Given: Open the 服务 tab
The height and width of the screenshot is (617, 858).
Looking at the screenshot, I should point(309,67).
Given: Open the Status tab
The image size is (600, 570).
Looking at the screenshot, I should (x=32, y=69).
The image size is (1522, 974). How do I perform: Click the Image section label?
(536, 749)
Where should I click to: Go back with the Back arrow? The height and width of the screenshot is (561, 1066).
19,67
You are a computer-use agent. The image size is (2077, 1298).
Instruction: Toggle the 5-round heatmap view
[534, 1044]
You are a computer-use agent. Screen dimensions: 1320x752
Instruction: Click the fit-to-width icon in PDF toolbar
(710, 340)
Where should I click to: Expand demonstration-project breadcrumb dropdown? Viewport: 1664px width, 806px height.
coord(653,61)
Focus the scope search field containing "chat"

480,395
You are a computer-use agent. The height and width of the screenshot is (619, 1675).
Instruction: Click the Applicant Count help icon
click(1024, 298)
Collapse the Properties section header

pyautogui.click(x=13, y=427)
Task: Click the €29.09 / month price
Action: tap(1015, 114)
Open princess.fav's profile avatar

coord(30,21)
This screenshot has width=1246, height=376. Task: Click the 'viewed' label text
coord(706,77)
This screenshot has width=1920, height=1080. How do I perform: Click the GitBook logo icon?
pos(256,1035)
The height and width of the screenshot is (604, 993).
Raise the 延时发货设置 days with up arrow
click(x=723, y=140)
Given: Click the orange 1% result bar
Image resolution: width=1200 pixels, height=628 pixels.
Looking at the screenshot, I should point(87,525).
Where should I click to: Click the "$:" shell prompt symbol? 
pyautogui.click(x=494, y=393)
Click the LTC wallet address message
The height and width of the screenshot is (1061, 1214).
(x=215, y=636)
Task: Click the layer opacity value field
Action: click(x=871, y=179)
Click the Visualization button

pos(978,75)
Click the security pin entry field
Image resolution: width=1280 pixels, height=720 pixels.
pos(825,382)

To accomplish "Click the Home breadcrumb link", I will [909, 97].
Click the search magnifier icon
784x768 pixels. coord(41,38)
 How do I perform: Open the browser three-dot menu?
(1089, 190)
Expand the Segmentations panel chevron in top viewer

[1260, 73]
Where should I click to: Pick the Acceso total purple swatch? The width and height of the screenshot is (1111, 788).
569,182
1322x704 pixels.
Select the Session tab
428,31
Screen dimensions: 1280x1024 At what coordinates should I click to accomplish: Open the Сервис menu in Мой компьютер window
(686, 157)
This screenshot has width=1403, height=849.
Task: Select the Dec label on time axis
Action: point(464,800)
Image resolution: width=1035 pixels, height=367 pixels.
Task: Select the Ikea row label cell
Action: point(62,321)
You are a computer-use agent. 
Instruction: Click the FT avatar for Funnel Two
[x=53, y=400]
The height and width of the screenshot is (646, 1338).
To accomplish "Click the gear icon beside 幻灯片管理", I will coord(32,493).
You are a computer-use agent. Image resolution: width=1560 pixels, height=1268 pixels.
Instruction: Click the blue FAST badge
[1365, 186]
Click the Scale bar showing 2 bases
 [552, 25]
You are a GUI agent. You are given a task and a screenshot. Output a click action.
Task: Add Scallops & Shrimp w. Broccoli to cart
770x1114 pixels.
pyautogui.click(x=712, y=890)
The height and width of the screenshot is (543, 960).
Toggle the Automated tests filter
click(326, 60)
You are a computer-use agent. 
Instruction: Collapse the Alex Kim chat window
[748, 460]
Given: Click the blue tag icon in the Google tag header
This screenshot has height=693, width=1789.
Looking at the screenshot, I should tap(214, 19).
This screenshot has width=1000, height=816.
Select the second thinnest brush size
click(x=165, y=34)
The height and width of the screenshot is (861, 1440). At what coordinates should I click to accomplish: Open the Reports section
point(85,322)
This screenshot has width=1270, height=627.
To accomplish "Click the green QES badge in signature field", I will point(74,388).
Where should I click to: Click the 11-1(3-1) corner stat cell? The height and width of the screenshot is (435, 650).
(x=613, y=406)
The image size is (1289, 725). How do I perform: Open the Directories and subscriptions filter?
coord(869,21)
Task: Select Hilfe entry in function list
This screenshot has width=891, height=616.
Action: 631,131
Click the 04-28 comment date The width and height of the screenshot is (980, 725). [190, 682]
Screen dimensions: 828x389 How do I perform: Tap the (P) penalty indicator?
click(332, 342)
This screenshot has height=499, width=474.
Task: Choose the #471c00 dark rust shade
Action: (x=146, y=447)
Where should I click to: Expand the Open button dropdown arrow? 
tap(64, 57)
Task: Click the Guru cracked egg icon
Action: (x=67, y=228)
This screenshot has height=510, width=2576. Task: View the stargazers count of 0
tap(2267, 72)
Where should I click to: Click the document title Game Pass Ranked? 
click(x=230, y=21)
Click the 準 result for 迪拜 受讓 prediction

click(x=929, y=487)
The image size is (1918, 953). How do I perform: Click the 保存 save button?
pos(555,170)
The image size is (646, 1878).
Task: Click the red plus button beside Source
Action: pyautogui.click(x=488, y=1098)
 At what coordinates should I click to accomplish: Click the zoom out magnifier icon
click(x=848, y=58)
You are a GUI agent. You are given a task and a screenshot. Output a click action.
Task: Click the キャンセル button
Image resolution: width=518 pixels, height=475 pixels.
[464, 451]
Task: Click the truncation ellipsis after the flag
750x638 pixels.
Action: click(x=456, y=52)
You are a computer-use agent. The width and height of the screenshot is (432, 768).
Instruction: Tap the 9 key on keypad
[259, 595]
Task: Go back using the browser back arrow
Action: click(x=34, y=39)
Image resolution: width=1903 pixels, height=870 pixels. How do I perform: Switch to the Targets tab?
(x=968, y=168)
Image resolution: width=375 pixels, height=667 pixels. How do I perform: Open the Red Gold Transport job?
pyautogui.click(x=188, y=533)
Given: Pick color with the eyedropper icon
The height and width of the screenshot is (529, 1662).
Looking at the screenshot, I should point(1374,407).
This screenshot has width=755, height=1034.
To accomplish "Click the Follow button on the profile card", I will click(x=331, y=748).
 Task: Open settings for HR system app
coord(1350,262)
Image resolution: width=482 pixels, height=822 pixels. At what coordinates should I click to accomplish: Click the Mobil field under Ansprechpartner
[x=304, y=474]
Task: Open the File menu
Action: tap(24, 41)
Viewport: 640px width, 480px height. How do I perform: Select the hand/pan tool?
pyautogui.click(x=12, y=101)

_____

» TASK
From the entries above, extract each line containing "agent".

» RESPONSE AREA
You are a computer-use agent. The image size is (2077, 1298).
You are a computer-use agent. Screen dimensions: 1320x752
You are a computer-use agent. The height and width of the screenshot is (619, 1675).
You are a computer-use agent. 
You are a computer-use agent. Image resolution: width=1560 pixels, height=1268 pixels.
You are a GUI agent. You are given a task and a screenshot. Output a click action.
You are a computer-use agent. 
You are a GUI agent. You are given a task and a screenshot. Output a click action.
You are a computer-use agent. The width and height of the screenshot is (432, 768).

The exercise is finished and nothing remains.